__Required work__
Print each record below exactly as it appears.

[Saved data entries]
◆ ◆ ◆ ◆

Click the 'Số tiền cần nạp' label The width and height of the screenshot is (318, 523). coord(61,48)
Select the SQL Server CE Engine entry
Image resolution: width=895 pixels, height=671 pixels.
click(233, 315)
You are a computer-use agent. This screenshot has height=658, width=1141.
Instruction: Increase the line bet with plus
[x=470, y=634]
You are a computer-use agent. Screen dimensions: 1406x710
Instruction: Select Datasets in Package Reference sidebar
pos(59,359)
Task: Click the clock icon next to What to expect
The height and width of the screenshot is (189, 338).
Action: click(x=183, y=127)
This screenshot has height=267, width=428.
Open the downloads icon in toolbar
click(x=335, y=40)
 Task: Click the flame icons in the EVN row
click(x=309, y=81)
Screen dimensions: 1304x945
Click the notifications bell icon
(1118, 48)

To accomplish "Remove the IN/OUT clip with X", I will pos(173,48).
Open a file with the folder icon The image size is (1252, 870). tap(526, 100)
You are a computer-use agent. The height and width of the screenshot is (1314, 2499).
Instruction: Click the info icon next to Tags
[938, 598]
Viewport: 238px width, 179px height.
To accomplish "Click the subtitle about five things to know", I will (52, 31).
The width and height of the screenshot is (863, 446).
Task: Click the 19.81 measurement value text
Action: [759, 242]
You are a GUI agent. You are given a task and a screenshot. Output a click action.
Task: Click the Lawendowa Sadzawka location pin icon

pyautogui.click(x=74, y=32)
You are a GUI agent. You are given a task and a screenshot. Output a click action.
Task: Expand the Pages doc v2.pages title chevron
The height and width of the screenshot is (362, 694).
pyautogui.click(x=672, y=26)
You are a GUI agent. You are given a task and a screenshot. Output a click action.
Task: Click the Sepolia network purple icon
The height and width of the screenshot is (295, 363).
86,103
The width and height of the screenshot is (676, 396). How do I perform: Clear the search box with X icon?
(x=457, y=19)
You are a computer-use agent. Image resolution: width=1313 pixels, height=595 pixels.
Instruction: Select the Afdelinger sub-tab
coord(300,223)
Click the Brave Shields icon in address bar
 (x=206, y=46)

◆ ◆ ◆ ◆

__Answer for the task__
Click the 'Số tiền cần nạp' label The width and height of the screenshot is (318, 523). coord(61,48)
Select the SQL Server CE Engine entry
Image resolution: width=895 pixels, height=671 pixels.
click(233, 315)
You are a computer-use agent. This screenshot has height=658, width=1141.
Instruction: Increase the line bet with plus
[x=470, y=634]
You are a computer-use agent. Screen dimensions: 1406x710
Instruction: Select Datasets in Package Reference sidebar
pos(59,359)
Task: Click the clock icon next to What to expect
The height and width of the screenshot is (189, 338).
Action: click(x=183, y=127)
This screenshot has height=267, width=428.
Open the downloads icon in toolbar
click(x=335, y=40)
 Task: Click the flame icons in the EVN row
click(x=309, y=81)
Screen dimensions: 1304x945
Click the notifications bell icon
(1118, 48)

To accomplish "Remove the IN/OUT clip with X", I will pos(173,48).
Open a file with the folder icon The image size is (1252, 870). tap(526, 100)
You are a computer-use agent. The height and width of the screenshot is (1314, 2499).
Instruction: Click the info icon next to Tags
[938, 598]
Viewport: 238px width, 179px height.
To accomplish "Click the subtitle about five things to know", I will (52, 31).
The width and height of the screenshot is (863, 446).
Task: Click the 19.81 measurement value text
Action: [759, 242]
You are a GUI agent. You are given a task and a screenshot. Output a click action.
Task: Click the Lawendowa Sadzawka location pin icon

pyautogui.click(x=74, y=32)
You are a GUI agent. You are given a task and a screenshot. Output a click action.
Task: Expand the Pages doc v2.pages title chevron
The height and width of the screenshot is (362, 694).
pyautogui.click(x=672, y=26)
You are a GUI agent. You are given a task and a screenshot. Output a click action.
Task: Click the Sepolia network purple icon
The height and width of the screenshot is (295, 363).
86,103
The width and height of the screenshot is (676, 396). How do I perform: Clear the search box with X icon?
(x=457, y=19)
You are a computer-use agent. Image resolution: width=1313 pixels, height=595 pixels.
Instruction: Select the Afdelinger sub-tab
coord(300,223)
Click the Brave Shields icon in address bar
 (x=206, y=46)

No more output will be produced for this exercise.